Text under study —
========

Seven thousand five hundred five patients had complete data for time of hospital admission and OR start. We compared the entire time elapsed from admission to OR and found that it was the same for patients with perforated and nonperforated appendicitis (8.6 hours vs 8.6 hours) (Table 2). We also compared time from presentation to imaging (3.2 hours vs 3.4 hours, P = .06) and time from imaging to the OR (7.8 hours vs 8.2 hours, P = .52). With the patients ordered into deciles (Figure), there were no differences in perforation compared with the first decile. Similarly, with time as a continuous variable, there was no difference in unadjusted odds of perforation for each incremental increase in time (odds ratio = 1.0 [95% CI, 0.99-1.01]). After adjusting for clinical and demographic factors, odds ratio of perforation remained 1.0 (95% CI, 0.99-1.01) (Table 3).
Mean and median wait times among various clinical, demographic, and socioeconomic strata were compared (Table 4). Although there was a higher percentage of perforation among male patients, they had shorter time to treatment than women (mean 8.2 hours vs 9.0 hours). Perforation increased with increasing age; the eldest group of patients had the highest rate of perforation and the longest time to treatment (10.0 hours). Both perforation and time to treatment increased with increasing number of comorbid conditions.

========

Data to examine —

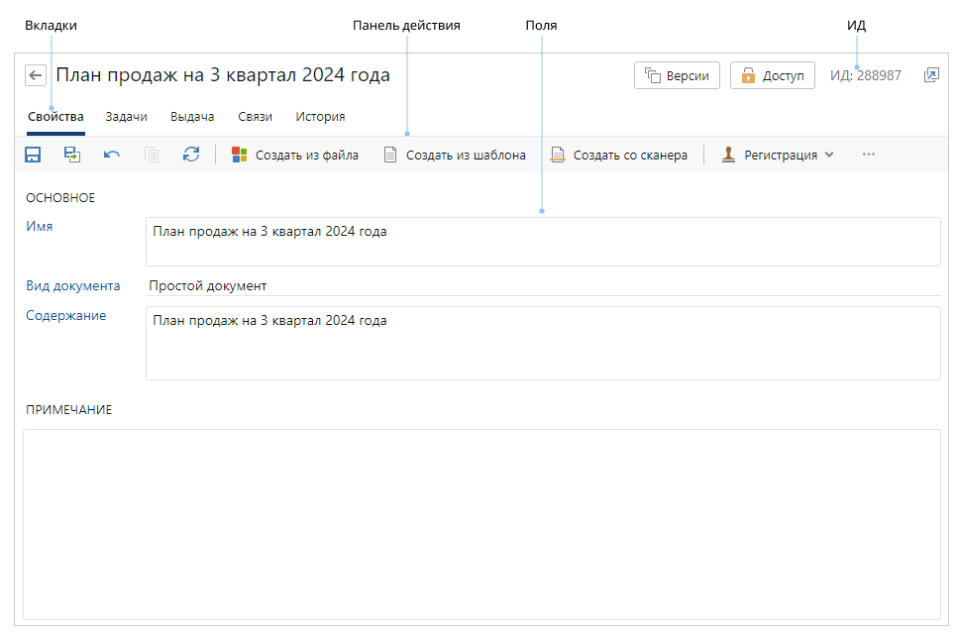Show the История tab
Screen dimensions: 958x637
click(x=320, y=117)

========

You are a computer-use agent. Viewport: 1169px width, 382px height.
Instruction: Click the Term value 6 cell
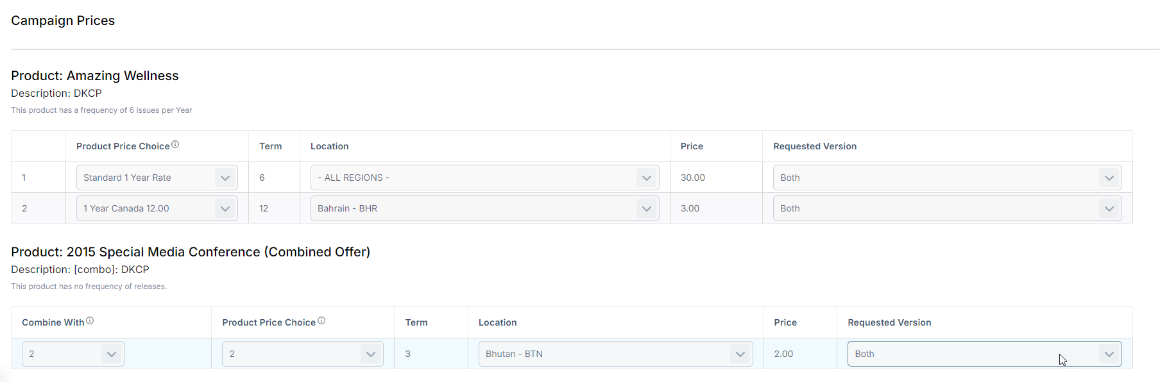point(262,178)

========

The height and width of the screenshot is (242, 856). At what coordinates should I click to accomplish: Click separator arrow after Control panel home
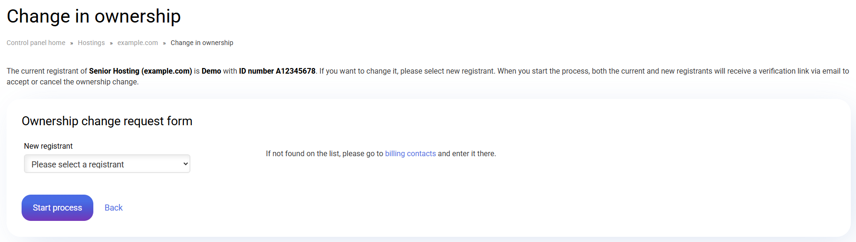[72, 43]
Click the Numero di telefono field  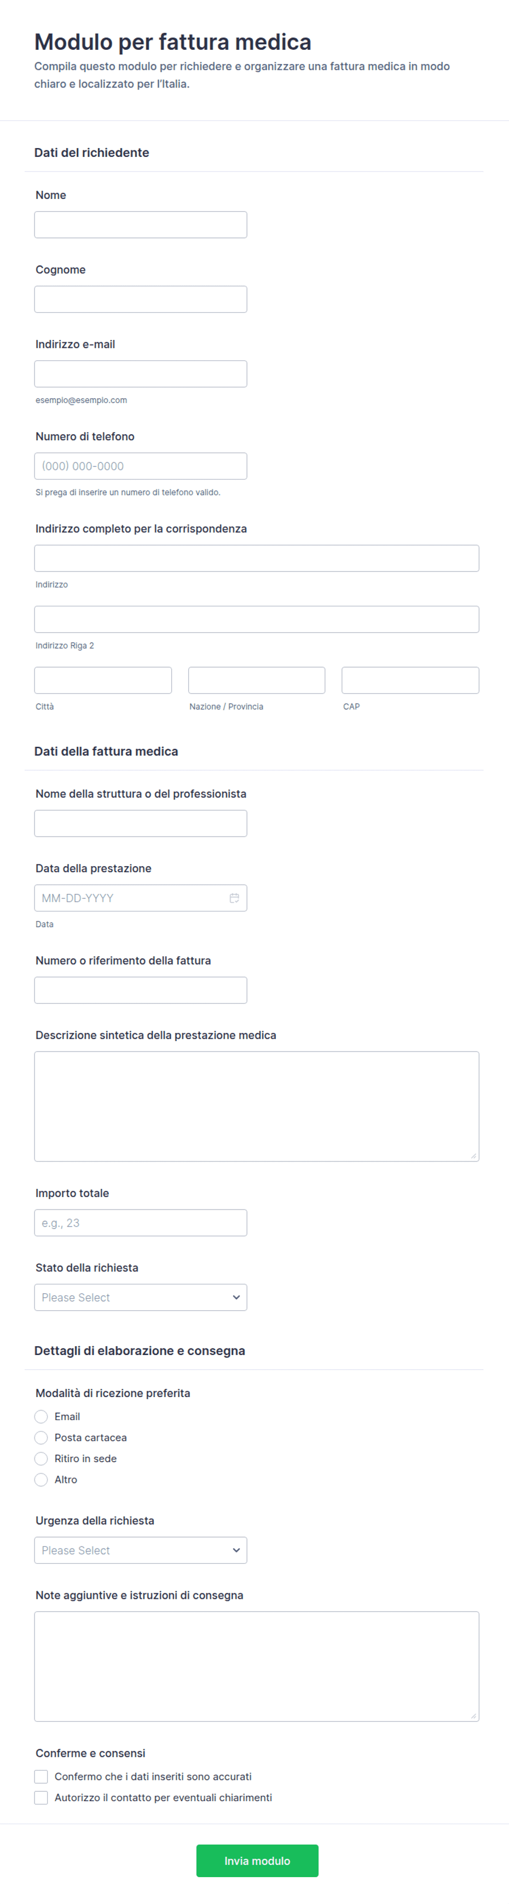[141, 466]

========

What is being asked —
Resume the appendicitis passage after its final sentence. The data have no connection to the appendicitis passage.

Exercise result —
In terms of race and ethnicity, African American patients had the longest mean wait time but the second-lowest perforation rate. No race had significantly different odds of perforation from white patients in univariate analysis (Table 3) and after adjustments, only Asian American patients differed significantly (odds ratio = 0.68, P = .004). Asian American patients also had the third-longest wait time (8.8 hours). In unadjusted analysis, minority-race non-Hispanic patients had significantly reduced odds of perforation compared with white non-Hispanic patients (13.4% vs 16.8%, P = .005) but no other category differed from white non-Hispanic patients (Table 4). In the fully adjusted model (Table 3), there was no difference in odds of perforation between non-Hispanic and Hispanic patients.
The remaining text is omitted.